Though the fact may surprise some 21st-century Virginians, women did not have the same rights as men for most of our nation’s history. From 1769 onward, English Common Law treated a married man and woman as one person (coverture), meaning the wife’s identity disappeared1 into the man’s (though the man’s identity remained). Not until 1839 did any state give women the right to own property. Right to vote? 1920. Right to serve on a jury? 1947. Equal pay? 1963 (though evidence suggests continued issues with that). Though some of this sounds positively prehistoric, legal documents are a whole other arena regarding a woman’s power to sign her name, or yours. Can situations arise where only one spouse signs for two?
Getting a Power of Attorney (POA)
One area in which a spouse can legally sign for the other spouse is under a power of attorney (POA). POA comes in several forms, each useful for specific issues that typically arise in a couple’s lives. The types of POA include:
- Non-durable POA — This has a limited shelf life; it is useful for a window of time, for particular financial transactions or a medical procedure to occur on a given date, and once the event or events finish, so does the non-durable POA
- Limited POA — One-time use only! She signs your name to the mortgage, sale of your property, or, while you are visiting your offshore accounts in the Cayman Islands, to acquire on your behalf that glam, low-mileage, 1987 Buick GNX from Classic Cars of Fredericksburg (a bargain at $95,000)
- Springing POA — This POA “springs” into action only under a predetermined condition in the future, such as your total incapacitation; it does not expire until after the predetermined event has occurred, and your spouse can legally sign on your behalf once it is triggered
- Medical POA — This POA puts your wife in charge of medical decisions on your behalf, such as when you are incapacitated due to stroke, coma, or other condition; she signs to indicate she is making decisions on your behalf that are in your best interest (so-called “pulling the plug” choices)
- Durable POA — This is the big one; if she has durable POA over you, you cede to her your signature and decision-making on everything, once you are incapacitated, and it only expires when you … er … expire
Regardless of the circumstances (except for a Medical POA), your wife can sign your name on checks, sign your name to contracts, chisel it in stone, sign legal documents on your behalf, and conduct business under your name while the POA is in force.
P.P. and Forgery
Another way your wife can legally sign your name is through a p.p., per procurationem. Legally, when she signs for you, that’s called procuration, which is why the Latin abbreviation is p.p.

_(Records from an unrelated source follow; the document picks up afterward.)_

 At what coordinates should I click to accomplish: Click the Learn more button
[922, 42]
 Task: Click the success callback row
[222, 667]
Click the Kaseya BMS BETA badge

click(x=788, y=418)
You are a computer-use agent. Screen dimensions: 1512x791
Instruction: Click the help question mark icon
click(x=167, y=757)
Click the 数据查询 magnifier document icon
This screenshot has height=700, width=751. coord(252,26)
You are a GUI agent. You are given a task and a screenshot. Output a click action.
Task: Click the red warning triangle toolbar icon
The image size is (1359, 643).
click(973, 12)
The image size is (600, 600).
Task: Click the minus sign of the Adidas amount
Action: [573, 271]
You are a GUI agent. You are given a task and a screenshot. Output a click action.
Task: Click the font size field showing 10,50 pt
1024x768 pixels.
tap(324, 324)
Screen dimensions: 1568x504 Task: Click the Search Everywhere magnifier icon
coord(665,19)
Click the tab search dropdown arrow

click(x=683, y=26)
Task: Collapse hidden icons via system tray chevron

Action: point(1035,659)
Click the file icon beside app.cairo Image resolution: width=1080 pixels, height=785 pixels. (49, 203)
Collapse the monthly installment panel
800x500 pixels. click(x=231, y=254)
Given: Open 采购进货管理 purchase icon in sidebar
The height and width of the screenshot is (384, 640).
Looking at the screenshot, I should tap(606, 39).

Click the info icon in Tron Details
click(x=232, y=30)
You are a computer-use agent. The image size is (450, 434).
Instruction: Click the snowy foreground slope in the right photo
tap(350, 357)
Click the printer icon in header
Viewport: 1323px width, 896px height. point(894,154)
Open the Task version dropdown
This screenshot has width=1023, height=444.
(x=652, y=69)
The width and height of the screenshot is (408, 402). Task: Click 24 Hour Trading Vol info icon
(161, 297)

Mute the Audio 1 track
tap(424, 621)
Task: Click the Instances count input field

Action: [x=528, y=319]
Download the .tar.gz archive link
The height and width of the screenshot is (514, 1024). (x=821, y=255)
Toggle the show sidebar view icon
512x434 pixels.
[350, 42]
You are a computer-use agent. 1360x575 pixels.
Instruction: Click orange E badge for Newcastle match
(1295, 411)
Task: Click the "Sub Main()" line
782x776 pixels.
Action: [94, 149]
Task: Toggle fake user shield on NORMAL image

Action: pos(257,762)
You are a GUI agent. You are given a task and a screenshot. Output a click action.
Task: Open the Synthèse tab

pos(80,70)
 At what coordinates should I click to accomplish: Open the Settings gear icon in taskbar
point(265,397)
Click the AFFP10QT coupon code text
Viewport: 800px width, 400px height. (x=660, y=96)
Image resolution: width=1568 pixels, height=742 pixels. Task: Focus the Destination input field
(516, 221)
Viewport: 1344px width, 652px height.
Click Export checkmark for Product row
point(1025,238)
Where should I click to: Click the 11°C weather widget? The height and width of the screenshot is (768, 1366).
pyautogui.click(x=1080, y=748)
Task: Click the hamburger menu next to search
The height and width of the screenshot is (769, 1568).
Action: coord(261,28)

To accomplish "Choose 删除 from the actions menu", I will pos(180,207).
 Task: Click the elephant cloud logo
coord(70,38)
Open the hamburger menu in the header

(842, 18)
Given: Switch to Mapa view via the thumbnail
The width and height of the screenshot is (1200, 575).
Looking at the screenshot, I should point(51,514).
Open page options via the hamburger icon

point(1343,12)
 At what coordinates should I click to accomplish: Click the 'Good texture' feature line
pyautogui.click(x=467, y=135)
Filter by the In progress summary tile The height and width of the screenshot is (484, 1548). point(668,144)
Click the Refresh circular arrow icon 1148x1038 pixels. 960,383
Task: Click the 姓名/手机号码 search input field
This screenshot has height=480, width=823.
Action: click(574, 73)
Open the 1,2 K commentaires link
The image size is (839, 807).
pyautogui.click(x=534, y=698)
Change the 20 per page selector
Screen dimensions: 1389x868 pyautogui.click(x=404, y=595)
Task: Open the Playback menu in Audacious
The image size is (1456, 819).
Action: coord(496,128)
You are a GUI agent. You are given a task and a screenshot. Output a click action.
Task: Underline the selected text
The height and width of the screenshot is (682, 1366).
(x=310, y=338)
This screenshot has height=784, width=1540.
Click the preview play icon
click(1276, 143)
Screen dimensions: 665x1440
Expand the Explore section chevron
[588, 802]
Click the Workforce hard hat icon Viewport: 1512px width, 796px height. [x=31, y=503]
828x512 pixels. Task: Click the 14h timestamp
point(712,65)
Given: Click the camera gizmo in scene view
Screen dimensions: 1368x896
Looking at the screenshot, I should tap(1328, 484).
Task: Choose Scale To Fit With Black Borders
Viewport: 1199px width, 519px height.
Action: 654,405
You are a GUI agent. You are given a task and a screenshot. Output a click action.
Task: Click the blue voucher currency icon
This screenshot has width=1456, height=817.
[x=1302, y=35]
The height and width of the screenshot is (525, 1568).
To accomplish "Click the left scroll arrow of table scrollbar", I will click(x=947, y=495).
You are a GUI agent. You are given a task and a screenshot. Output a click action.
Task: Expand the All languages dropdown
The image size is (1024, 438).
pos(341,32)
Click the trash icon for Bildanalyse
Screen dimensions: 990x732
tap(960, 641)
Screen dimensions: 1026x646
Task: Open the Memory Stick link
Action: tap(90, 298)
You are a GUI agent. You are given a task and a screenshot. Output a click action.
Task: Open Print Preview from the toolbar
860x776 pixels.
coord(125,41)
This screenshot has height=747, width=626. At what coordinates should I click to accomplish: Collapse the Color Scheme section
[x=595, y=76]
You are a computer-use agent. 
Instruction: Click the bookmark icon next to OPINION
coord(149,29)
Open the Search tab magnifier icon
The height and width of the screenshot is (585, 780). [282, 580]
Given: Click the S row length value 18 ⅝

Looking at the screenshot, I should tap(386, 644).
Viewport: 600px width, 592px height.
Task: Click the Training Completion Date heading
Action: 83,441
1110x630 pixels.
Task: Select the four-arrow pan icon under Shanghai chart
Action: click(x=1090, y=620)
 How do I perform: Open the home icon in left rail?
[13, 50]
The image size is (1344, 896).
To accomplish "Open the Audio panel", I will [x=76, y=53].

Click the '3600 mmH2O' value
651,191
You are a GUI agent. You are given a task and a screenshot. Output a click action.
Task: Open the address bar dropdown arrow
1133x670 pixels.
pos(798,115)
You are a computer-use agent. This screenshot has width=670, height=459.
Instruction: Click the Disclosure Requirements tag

This does not mean your wife can sign for you without checking with you first, stick “p.p.” on the end, and feel righteous. If you did not give her permission to sign on your behalf, she’s committing forgery, which is serious illegality.
She would get from you, before signing, a notarized letter stating that for this-or-that purpose, you give her procuration for such-and-such a time.
Businesses use procuration all the time, as when a personal secretary signs Mr. Rockhead Sylvester Nate Oscar George Slate for the Quarry and Gravel Company on employee checks, then writes “p.p.” and his or her name next to it.
In no case is a wife able to sign for you without your express permission. She cannot engage in a contract or life insurance policy and sign your name. Under the Code of Virginia, that is forgery, which falls under § 18.2-172, a section with the deliciously weird legal name, “Forging, uttering, etc., other writings.” (Sounds like the legislators ran out of creative energy on this one.)
Forgery is signing someone else’s name to a document (like that convenient insurance policy for a million bucks, naming your wife Betty as beneficiary if you, Barney, have a boulder bounce off your noggin).
Uttering is her assertion by her words or her actions that the signature she knows to be forged is yours. This could apply to a check endorsement, for example, where she claims she is depositing money but instead signing your name, cashing the check and pocketing it.
The penalties of forgery to your wife are not trivial. Both forgery and uttering are Class 5 Felonies under Virginia law, which means her little “Barney Rubble” signature on the sale of your house — done behind your back and without your permission — is punishable by at least a year and up to ten years in a Virginia state prison, a fine up to $2,500, or both.
So Your Wife Signed Your Name Illegally …
If you find that your wife has illegally signed your name to anything relevant to your married life, divorce, financial affairs, or children, you need first to seek out an attorney. Avoid getting into a she-said-he-said with her; secure your evidence so she does not attempt to destroy the documents with her forgery on it.
Once you find one document with your name signed but not by you (and without your permission), assume she did it more than once. Keep looking. Look for missing checks; go online to inspect your credit card accounts, banking, and insurance documents. Gather and pass on to your attorney every instance you find where she signed on your behalf without you knowing it. Keep in mind, too, she could have signed life or medical insurance policies you do not know about.